Você
me pergunta: “Por que alguns sofrem e outros não?” Essa pergunta
é uma confissão. Quem faz essa pergunta é porque está sofrendo.
As perguntas nascem sempre das nossas feridas. Mas essa pergunta
revela que o seu sofrimento não é sofrimento comum. É sofrimento
que não faz sentido. “Por quê? Por quê? Eu não mereço!” Se
aos bons e inocentes fossem dados prazer e alegria e aos maus e
culpados, sofrimento e desgraças, a gente compreenderia e até
acharia bom. Pois parece justo que os maus paguem suas maldades com
sofrimento. Toda maldade deve ser castigada. E parece justo que os
bons sejam recompensados com prazeres e alegrias.
O
filósofo Emanuel Kant dizia que duas coisas o enchiam de espanto: a
ordem das estrelas, no céu, e o sentimento moral, no coração dos
homens. O sentimento moral é isto: a consciência de que há atos
bons e atos maus. É essa distinção moral entre o bem e o mal que
torna possível a ordem humana. Os criminosos devem ser castigados.
Os bons devem ser recompensados.
Imagine
agora que o universo é uma ordem moral. Se ele é uma ordem moral,
então os bons são recompensados e os maus são punidos. Se esse é
o caso, somos forçados a concluir que, se alguém está sofrendo,
seu sofrimento tem de ser merecido. Sofrimento é castigo por
algum ato mau que se cometeu. Os discípulos de Jesus pensavam assim.
Eles viram um cego mendigando à beira da estrada e concluíram que a
sua cegueira era castigo de Deus por algum pecado dele ou dos seus
pais. (Que Deus horrendo esse, que castiga nos filhos os pecados dos
pais!) E foram logo perguntando: “Quem pecou, ele ou seus pais,
para que nascesse cego?” Mas Jesus discordou. Ele não acreditava
que os sofrimentos são punição por algo mau que se fez. O Deus de
Jesus não deseja que os homens sofram. Sua resposta foi: “Nem ele
nem seus pais.”
Se
sofrimentos e prazeres fossem distribuídos com justiça, você não
teria feito a sua pergunta. Mas você sabe que isso não acontece. A
verdade é que muitas coisas ruins acontecem a pessoas boas e muitas
coisas boas acontecem a pessoas ruins. E isso nos parece absurdamente
injusto. A sua pergunta surge do seu sentimento moral. Você deseja
que haja justiça. Mas o sofrimento dos bons e os prazeres dos maus
nos dizem que o universo não é uma ordem moral. Os bons não são
premiados e os maus castigados. Se assim fosse, seria um ótimo
negócio ser bom.
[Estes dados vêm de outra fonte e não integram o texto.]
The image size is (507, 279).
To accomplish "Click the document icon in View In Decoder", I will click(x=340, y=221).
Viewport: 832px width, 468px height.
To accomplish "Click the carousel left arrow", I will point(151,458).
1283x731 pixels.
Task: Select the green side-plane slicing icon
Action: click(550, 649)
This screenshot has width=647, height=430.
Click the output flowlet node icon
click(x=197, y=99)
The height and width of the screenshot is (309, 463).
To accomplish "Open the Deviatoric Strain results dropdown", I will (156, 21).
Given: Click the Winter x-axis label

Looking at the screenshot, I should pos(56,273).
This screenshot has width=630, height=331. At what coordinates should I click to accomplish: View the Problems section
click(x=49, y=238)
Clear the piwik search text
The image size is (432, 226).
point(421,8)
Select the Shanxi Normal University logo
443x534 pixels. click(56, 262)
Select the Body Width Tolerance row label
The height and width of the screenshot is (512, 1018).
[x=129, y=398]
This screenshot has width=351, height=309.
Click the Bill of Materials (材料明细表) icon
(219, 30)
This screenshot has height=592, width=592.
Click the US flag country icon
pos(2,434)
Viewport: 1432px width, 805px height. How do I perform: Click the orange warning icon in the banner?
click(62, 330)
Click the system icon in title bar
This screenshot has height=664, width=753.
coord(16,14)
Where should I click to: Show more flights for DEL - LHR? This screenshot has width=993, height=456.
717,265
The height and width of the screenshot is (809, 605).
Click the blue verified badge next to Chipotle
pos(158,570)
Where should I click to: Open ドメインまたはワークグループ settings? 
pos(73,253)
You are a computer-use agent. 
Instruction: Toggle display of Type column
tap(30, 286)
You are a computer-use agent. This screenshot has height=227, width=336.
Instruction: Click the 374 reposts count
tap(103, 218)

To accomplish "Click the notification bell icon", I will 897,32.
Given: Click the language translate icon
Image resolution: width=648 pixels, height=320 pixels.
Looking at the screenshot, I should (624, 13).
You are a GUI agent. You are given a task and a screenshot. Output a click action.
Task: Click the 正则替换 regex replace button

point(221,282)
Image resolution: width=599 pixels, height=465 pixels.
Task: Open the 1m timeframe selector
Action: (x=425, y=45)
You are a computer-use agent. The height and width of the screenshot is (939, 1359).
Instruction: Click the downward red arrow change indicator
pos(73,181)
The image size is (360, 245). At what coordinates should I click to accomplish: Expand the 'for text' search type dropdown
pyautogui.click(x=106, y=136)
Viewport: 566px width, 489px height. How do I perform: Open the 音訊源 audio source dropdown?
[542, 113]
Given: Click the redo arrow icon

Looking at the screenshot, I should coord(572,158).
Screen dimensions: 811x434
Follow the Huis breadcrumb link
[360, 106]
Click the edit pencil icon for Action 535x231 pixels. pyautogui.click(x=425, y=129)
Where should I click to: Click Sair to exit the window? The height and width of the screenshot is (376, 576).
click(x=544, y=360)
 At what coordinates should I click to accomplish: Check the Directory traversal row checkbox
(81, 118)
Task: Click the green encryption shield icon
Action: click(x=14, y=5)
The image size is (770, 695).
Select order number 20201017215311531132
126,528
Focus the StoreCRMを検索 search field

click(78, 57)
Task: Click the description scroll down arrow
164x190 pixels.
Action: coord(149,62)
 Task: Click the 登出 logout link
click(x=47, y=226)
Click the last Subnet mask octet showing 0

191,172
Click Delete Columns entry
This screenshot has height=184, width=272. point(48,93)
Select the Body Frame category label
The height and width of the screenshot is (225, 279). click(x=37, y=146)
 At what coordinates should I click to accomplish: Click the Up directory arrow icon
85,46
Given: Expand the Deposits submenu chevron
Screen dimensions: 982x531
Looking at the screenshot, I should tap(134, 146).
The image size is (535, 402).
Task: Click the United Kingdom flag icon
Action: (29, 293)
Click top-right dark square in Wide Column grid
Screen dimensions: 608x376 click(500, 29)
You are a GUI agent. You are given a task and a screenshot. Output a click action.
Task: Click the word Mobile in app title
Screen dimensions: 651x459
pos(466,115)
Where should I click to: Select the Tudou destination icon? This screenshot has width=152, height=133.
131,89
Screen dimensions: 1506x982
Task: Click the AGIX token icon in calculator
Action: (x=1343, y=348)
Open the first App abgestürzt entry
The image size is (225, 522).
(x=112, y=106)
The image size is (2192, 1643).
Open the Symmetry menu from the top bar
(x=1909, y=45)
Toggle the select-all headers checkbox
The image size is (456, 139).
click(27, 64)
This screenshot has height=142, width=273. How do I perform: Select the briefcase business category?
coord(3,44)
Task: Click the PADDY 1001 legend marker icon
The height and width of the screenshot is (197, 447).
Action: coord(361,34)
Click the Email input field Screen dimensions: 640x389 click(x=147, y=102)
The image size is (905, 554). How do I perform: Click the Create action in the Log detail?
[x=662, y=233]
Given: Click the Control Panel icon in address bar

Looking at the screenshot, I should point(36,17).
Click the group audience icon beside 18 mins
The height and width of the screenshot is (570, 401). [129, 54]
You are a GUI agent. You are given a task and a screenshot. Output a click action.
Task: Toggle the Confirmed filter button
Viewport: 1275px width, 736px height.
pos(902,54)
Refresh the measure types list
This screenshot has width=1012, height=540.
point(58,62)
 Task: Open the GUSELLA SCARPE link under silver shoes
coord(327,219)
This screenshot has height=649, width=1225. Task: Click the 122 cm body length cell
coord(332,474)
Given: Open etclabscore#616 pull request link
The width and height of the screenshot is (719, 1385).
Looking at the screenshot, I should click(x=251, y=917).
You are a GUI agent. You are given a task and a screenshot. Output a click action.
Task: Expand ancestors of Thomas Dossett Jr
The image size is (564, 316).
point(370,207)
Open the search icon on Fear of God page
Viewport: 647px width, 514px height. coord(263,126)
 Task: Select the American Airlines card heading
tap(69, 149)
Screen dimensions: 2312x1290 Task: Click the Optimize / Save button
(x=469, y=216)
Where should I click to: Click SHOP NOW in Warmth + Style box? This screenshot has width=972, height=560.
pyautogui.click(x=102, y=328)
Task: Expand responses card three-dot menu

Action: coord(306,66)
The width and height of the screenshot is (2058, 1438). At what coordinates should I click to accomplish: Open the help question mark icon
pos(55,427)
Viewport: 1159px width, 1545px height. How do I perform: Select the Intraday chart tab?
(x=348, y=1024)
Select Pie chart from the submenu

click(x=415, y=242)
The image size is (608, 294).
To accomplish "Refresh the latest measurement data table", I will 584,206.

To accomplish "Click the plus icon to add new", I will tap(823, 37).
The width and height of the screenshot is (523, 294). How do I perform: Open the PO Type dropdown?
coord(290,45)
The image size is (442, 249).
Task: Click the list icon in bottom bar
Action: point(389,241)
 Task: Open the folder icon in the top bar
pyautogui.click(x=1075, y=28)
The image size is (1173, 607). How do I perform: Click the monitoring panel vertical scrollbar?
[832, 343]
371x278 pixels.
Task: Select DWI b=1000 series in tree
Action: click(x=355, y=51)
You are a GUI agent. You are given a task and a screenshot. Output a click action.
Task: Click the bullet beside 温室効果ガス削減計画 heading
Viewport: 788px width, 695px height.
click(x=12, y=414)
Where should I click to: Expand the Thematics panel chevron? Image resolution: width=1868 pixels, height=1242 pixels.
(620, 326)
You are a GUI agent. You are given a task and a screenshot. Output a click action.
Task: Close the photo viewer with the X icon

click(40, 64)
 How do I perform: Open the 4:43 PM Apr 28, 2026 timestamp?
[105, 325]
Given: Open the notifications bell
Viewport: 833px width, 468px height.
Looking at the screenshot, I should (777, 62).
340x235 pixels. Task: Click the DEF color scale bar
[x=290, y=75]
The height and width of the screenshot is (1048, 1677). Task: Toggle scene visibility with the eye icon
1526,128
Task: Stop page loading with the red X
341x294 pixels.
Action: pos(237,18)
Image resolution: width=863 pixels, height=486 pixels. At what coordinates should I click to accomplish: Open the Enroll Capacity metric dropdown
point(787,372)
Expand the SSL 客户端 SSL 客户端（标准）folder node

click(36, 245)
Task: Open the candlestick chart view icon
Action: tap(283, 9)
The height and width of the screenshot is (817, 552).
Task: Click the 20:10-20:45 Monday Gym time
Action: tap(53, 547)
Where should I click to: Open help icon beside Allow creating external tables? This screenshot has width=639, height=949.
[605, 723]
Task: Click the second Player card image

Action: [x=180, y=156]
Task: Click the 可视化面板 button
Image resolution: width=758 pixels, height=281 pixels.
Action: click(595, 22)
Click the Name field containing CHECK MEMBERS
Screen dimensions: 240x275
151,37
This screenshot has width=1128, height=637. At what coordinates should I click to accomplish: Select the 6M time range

Há umas religiões que ensinam que, se a gente
está bem com Deus, tudo dá certo. Se o sofrimento vem, elas
concluem, é porque a pessoa fez uma coisa errada: não está bem com
Deus. Quando as pessoas dizem, com toda a honestidade de que são
capazes: “Eu não merecia!”, elas estão afirmando a sua
inocência. Afirmam a injustiça do seu sofrimento.
Mas
agora veja: essa pergunta só tem sentido se você imaginar que os
sofrimentos e os prazeres são enviados por Alguém todo-poderoso,
que toma conta do universo. Muitas pessoas acreditam assim. Elas
acham que as pessoas sofrem porque Deus quer. A criancinha com
câncer, o jovem adolescente que morre num desastre de carro, a
pessoa que é assassinada por um assaltante, as enchentes e
terremotos que tiram a vida de milhares – tudo isso Deus poderia
ter evitado se ele tivesse querido. Confesso a você que, se eu
acreditasse num Deus assim, se eu acreditasse num Deus que tem prazer
no sofrimento das pessoas, eu o odiaria do mais profundo do meu
coração.
Pense
na vida como uma imensa roleta. Há probabilidades infinitas à nossa
espera. Coisas boas, coisas más. De vez em quando acontece uma coisa
boa. De vez em quando acontece uma coisa ruim. Quem é responsável?
Ninguém. A roleta é cega. Não foi “Alguém”, invisível, que
fez com que a coisa ruim ou a coisa boa acontecesse. Foi um puro
acidente – sem razões, sem explicações.
Viver
é estar jogando esta roleta, sem fim. É sempre possível que algo
terrível me aconteça. Se acontecer, eu sofrerei. Mas não culparei
ninguém. Sofrerei sem revolta, sabendo que Deus é inocente.
Rubem
Alves, in Se eu pudesse viver minha vida novamente
Que o nosso bondoso Deus continue te usando, dando essa inspiração e ajudando aqueles que ainda não compreendem o Deus que nos ama!!